The only red in the actual output are the Argument x::Any, the Local t::DataType, and the line: %41 = Serialization.getfield(x, i)::Any.

Yeah, that’s what I figured might be happening: you’re hitting the slow dynamic dispatch path. What you probably want to do for deserialization is define a custom deserialize method that will decode your nested structs until you hit some other kind of object (or it terminates). It’s not particularly easy to write these, but you could see https://github.com/JuliaData/MemPool.jl/blob/d6e92519259df3e5cda57ee515b5b5bd6f69ddcf/src/datastore.jl#L31-L41 for an example. You can do something similar for serialization, like in https://github.com/JuliaData/MemPool.jl/blob/d6e92519259df3e5cda57ee515b5b5bd6f69ddcf/src/datastore.jl#L19-L22.

Aside: why is this slow by default? Because serialize_any and friends use @nospecialize annotations to prevent excessive compilation when doing ser/des.
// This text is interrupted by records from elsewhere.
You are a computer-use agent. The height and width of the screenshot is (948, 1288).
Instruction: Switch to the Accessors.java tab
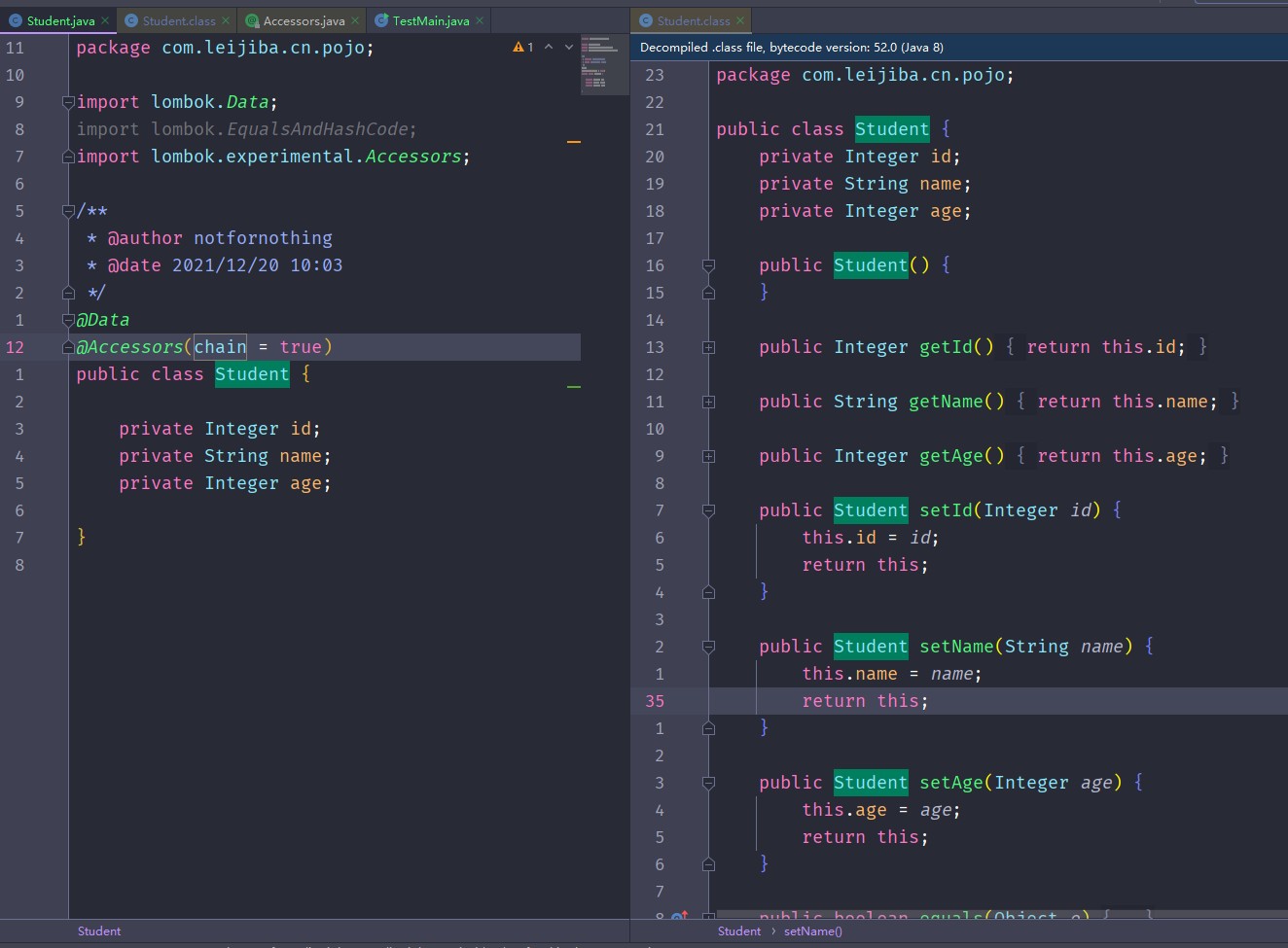[303, 20]
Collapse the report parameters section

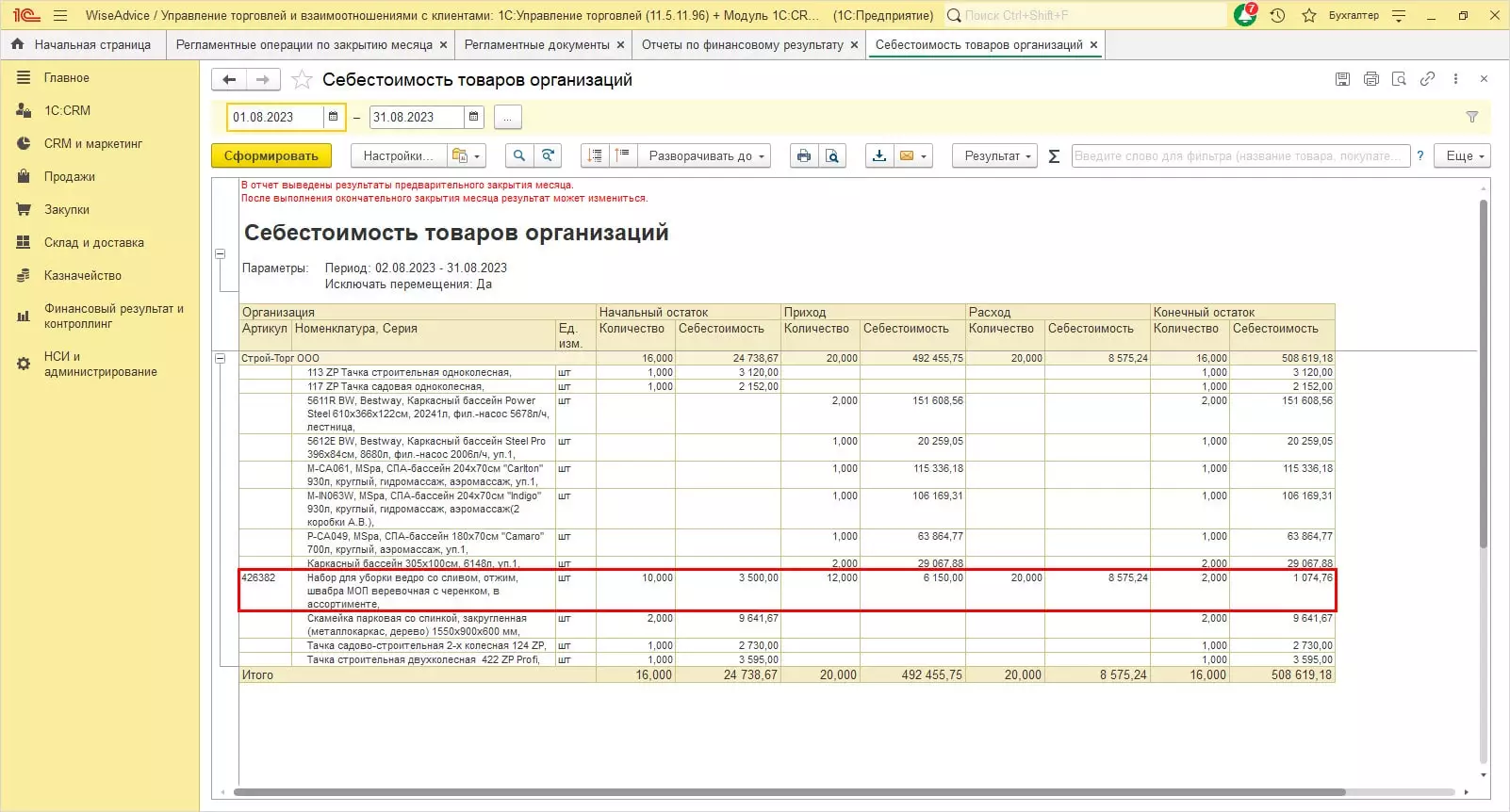tap(221, 254)
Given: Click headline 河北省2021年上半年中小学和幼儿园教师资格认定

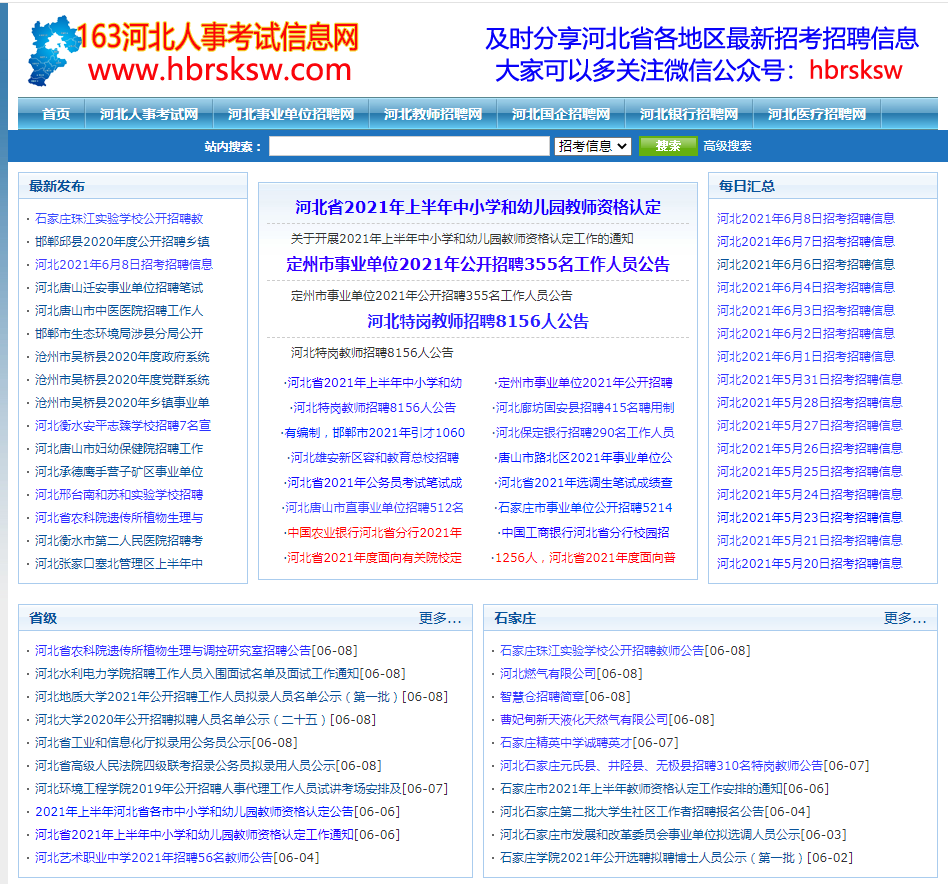Looking at the screenshot, I should pos(478,207).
This makes messages with fewer large objects very efficient, but also means that many smaller objects are much more taxing, due to the dynamic dispatch overhead. It’s a tradeoff that was likely intentionally chosen to ensure decent performance in the common case (since most usages of serialization are likely serializing very large but simple objects).
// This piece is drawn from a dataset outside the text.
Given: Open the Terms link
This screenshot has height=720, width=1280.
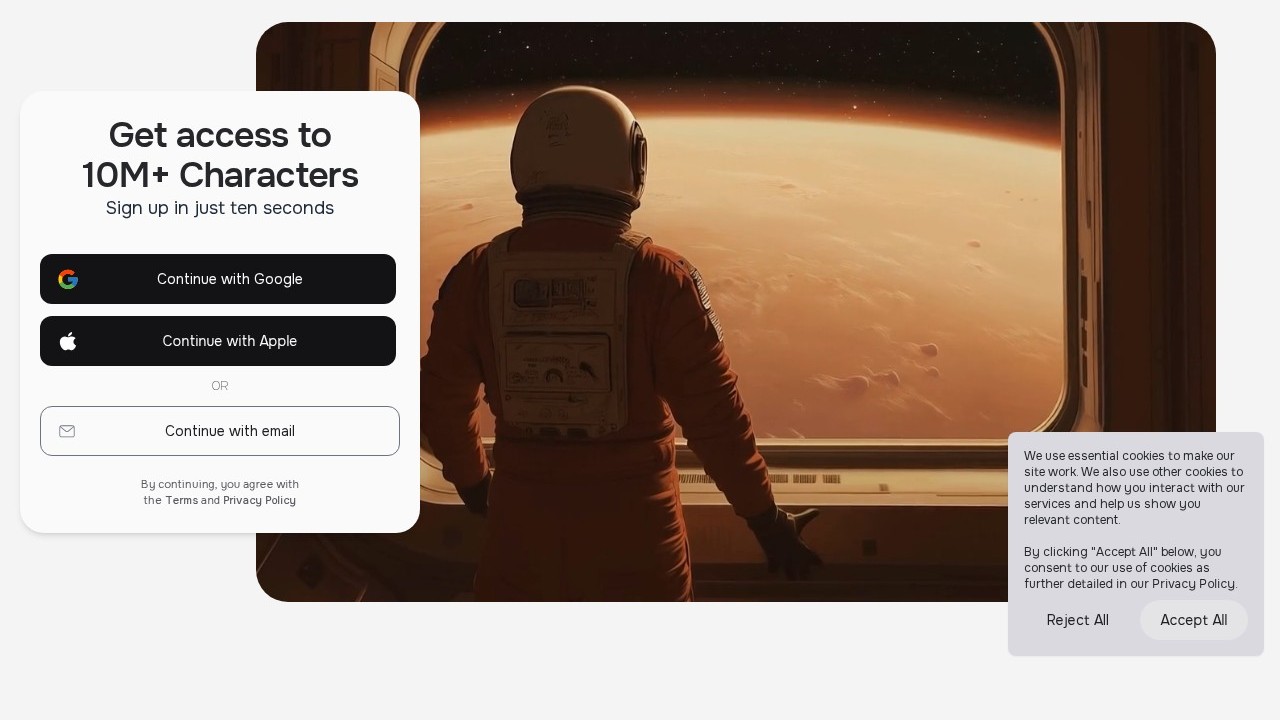Looking at the screenshot, I should click(182, 500).
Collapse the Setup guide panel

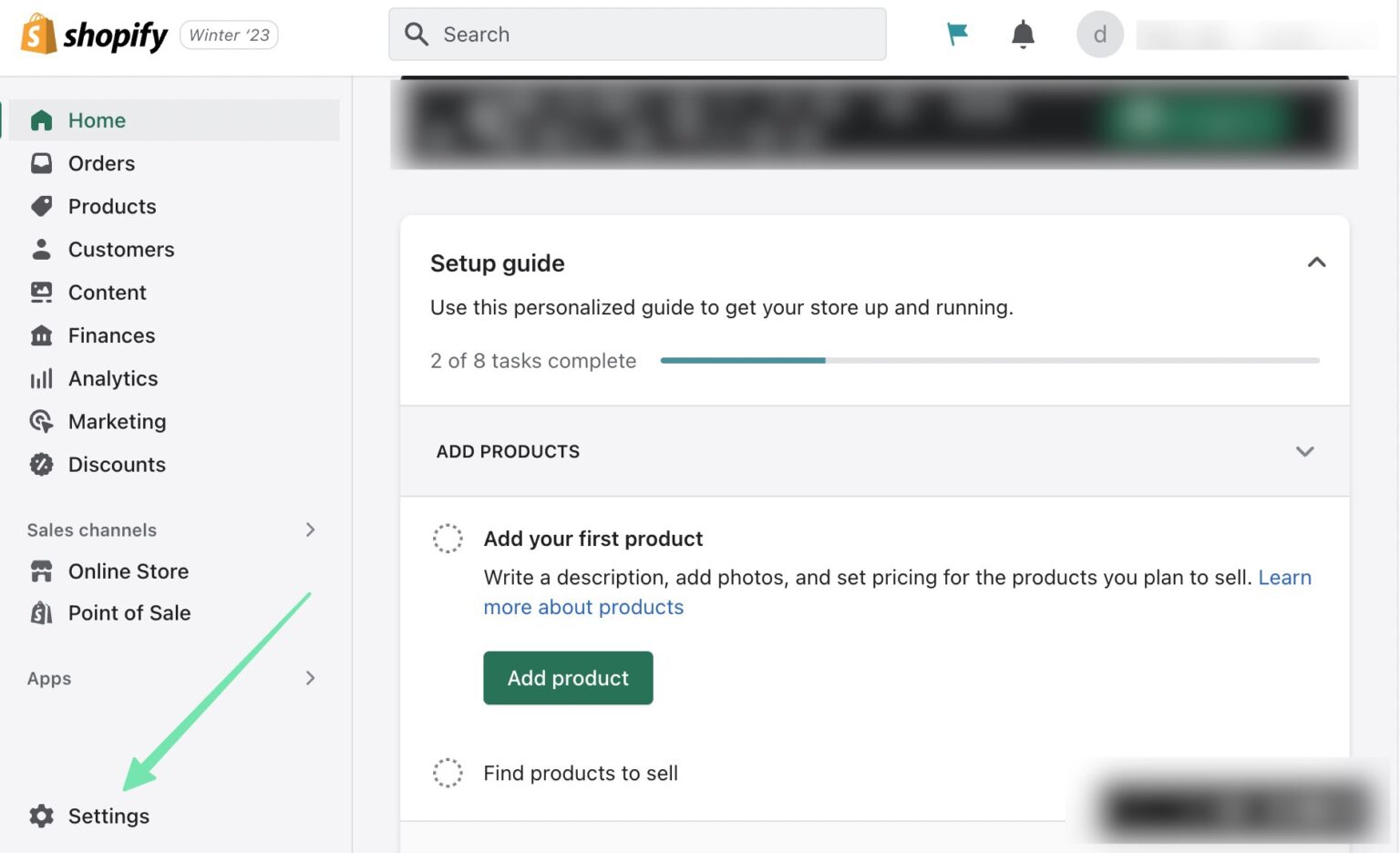(1316, 262)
Thanks very much for the info! I already did a quick search on custom serialization and came up empty, so your pointer to an existing example is much appreciated.
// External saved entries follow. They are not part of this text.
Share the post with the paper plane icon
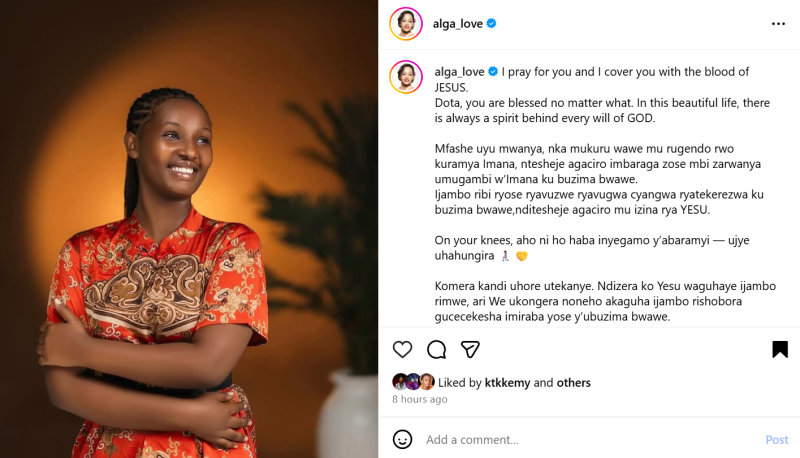Image resolution: width=800 pixels, height=458 pixels. coord(470,349)
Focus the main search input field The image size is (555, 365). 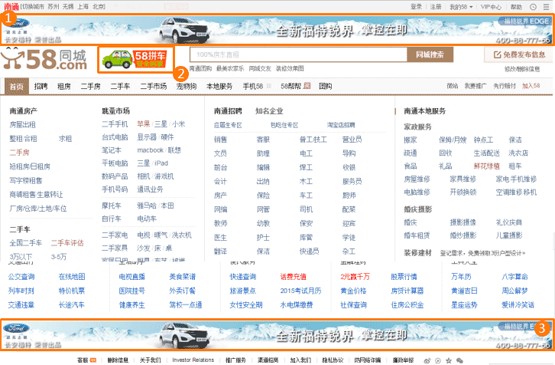298,55
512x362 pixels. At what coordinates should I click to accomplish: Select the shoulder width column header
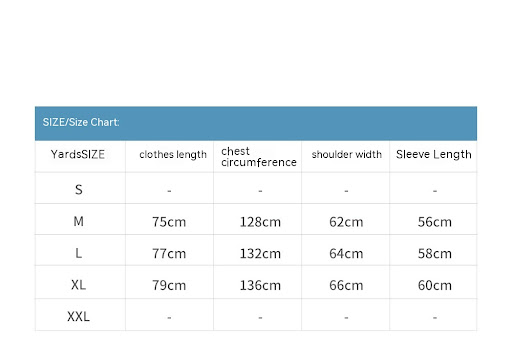(347, 154)
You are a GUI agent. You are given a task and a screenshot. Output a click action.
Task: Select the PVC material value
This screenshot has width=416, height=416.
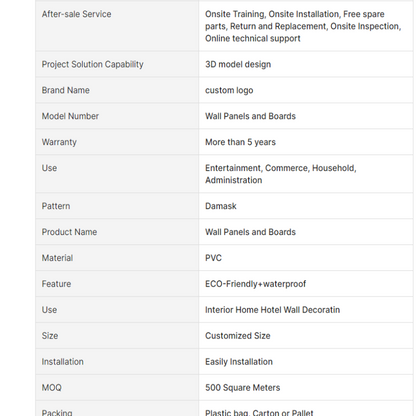click(213, 258)
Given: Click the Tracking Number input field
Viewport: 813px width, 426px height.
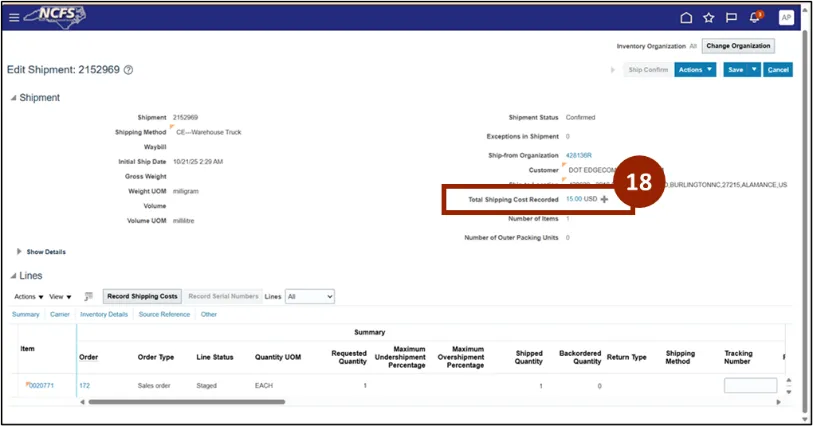Looking at the screenshot, I should point(750,386).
I have a different analysis. The vast majority of time appears to be spent in the serialize_cycle routine, and while almost all time is spent in functions with dynamic dispatch, the overead of those functions (i.e. the cost of dynamic dispatch) appears to be low. We can see this because the bars above the red lines occupy almost the entire width of the red lines.

Further, a large portion of the overhead appears to be in evaluating iddict’s get, a command used for cycle serialization.

I suspect that the issue is that you are serializing a data structure that could theoretically (although in your case doesn’t) contain pointer cycles, and serialize is spending 99% of its time checking for cycles.

The following addendum speeds things up 5x, but is still substantially slower than serializing a vector

struct ImmutableMinimalNode2
    childvalues::Union{NTuple{4, Int8}, NTuple{3, Int8}, NTuple{2, Int8}, NTuple{1, Int8}, Tuple{}};
    childnodes::Union{NTuple{4, ImmutableMinimalNode2}, NTuple{3, ImmutableMinimalNode2}, NTuple{2, ImmutableMinimalNode2}, NTuple{1, ImmutableMinimalNode2}, Tuple{}};
end
function make_immutable(node::MinimalNode)
    ImmutableMinimalNode2(node.childvalues, make_immutable.(node.childnodes))
end

immutable_MN = make_immutable.(MN)

@elapsed serialize("immutable_test.jls", immutable_MN)

I’ve explained and eliminated 80% of the runtime, but there is still a ways to go.

Oh, brilliant idea just to have a single make_immutable pass after building the tree! This is a write-once, read-many situation so that is a very easy improvement I can make.

I spent a couple of hours last night working through Serialization.jl with an eye toward a custom dispatch for serialize. In the meantime, it was easy enough to flatten the tree into a vector of Ints representing all the childvalues instances and serialize that instead. Even with the overhead of flattening and expanding, I’ve already gotten a huge increase in throughput.

I’ve made https://github.com/JuliaLang/julia/issues/44175 to track this issue.

This has (not so?) surprising similarity to the transformation necessary to preallocate vectors as backing store for node based containers like lists and trees.